- _Problem requirements_: Resume the account of Jeremy "Shot" Tardy's river mentorship, picking up after its final sentence about handshakes between rivermen.

- _Selection_:
[start]

Traditions make up the culture of the river, and one of the most treasured is that of the mentor. While the exact process or definition of a mentorship can be elusive, that time honored tradition of a more experienced crew member helping to guide a less experienced crew member over time lives on today, and is still being passed on to our next generation of river folk!
Today’s Mentor Monday features Jeremy “Shot” Tardy reflecting on lessons learned and experiences earned with his mentor, Captain John Scott!
"Hello, RiverWorks Discovery readers! My name is Jeremy “Shot” Tardy. I currently reside in Paducah, KY, and work within the Vessel Operations shore-side team at American Commercial Barge Line. Like all rivermen, I’ve had a long line of mentors along my journey. I’d like to take this opportunity to share with you my first encounter of a true riverman, and how his personal investment into my future has given me a strong foundation to build a career upon.
I grew up along the Kanawha River in Marmet, WV, but never considered a career on the river. That changed for me one week after high school when I was told that a local fleeting operator was hiring deckhands. Although the title of ‘deckhand’ sounded silly to my adolescent sense of humor, the thought of working on a towboat had an industrious appeal and I eagerly sought the opportunity. The company, ABC Corp, was owned and operated by a husband and wife team named John and Lida Scott. They crewed 10 or so dinner bucket boats, numerous cranes and small equipment for barge cleaning and transloading operations, a small coal dredge, and a shop barge to keep everything running. Capt. John was raised in the river industry during an era of very little regulatory oversight – a time when contracts were scribbled on napkins over drinks, and handshakes between two rivermen were much more cementing than the stroke of a lawyer’s pen.

[end]

- _Material_:

[start]

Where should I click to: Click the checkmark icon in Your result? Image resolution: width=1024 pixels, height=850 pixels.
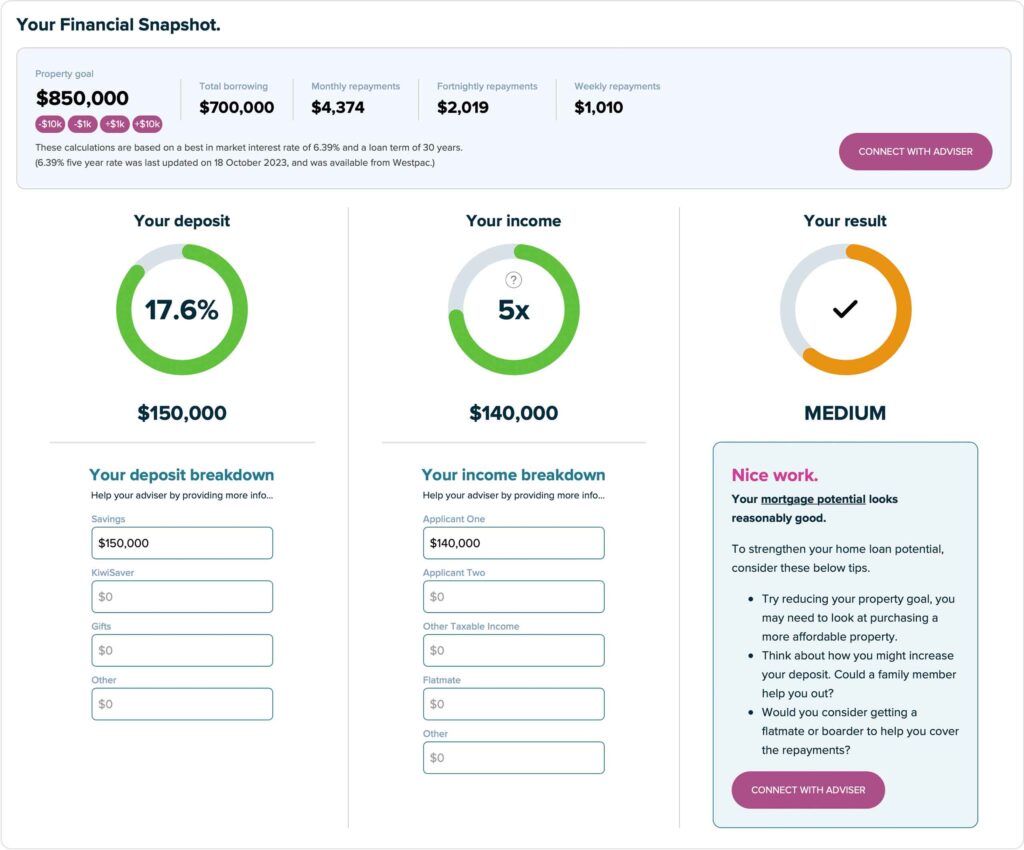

[end]

- _Result_:
Capt. John Scott with Nelson Jones at Tall Stacks in Cincinnati (2000)
Capt. John not only owned the company, but he rolled up his sleeves and worked daily. I was assigned to be his deckhand at Crown Hill Dock, Kanawha River mile 79.1. In-between learning hand signals and steamboat hitches, Capt. John also educated me on towboat etiquette - lines, not ropes - wires, not cables - fore-and-afts, not four-and-a-halfs, etc. I learned that the proper salute of a riverman is to stand proudly outside of the Pilot House door and wave with both arms at towboats passing by (whether you know the other Pilot or not). His intimate knowledge of towboat history was amazing and uncanny which made me want to learn more. Capt. John also had an encyclopedia of towboating tales that could only be acquired by living them, and he could recount those memories in a way that made you feel like you were there. I was instantly hooked, and I knew that I had found a career path full of adventure, risk, and reward.
Capt. John Scott's COL. DAVENPORT in a shoving contest with Capt. John Beatty's CLAIRE E. BEATTY at the Charleston, WV Regatta.
However, there was a small problem. I was a teenager who hadn’t yet learned the importance of reporting to work on time. After several bouts of tardiness over the course of a year, the time had come for Capt. John to “learn” me a lesson on accountability. My mentor fired me, and I knew I deserved it. I picked up my pride and found work with a local competitor so I could continue toward my goal of becoming a Pilot.
A year or so later, I submitted my application to work as a deckhand for Madison Coal & Supply (now Amherst Madison). Knowing that Capt. John enjoyed a close friendship with Madison Coal’s president, Nelson Jones, I reluctantly made the call to ask for a referral. Without missing a beat, Capt. John said, “Well, Tardy, I guess that’s probably a good idea because they won’t let you oversleep on a line-haul boat!”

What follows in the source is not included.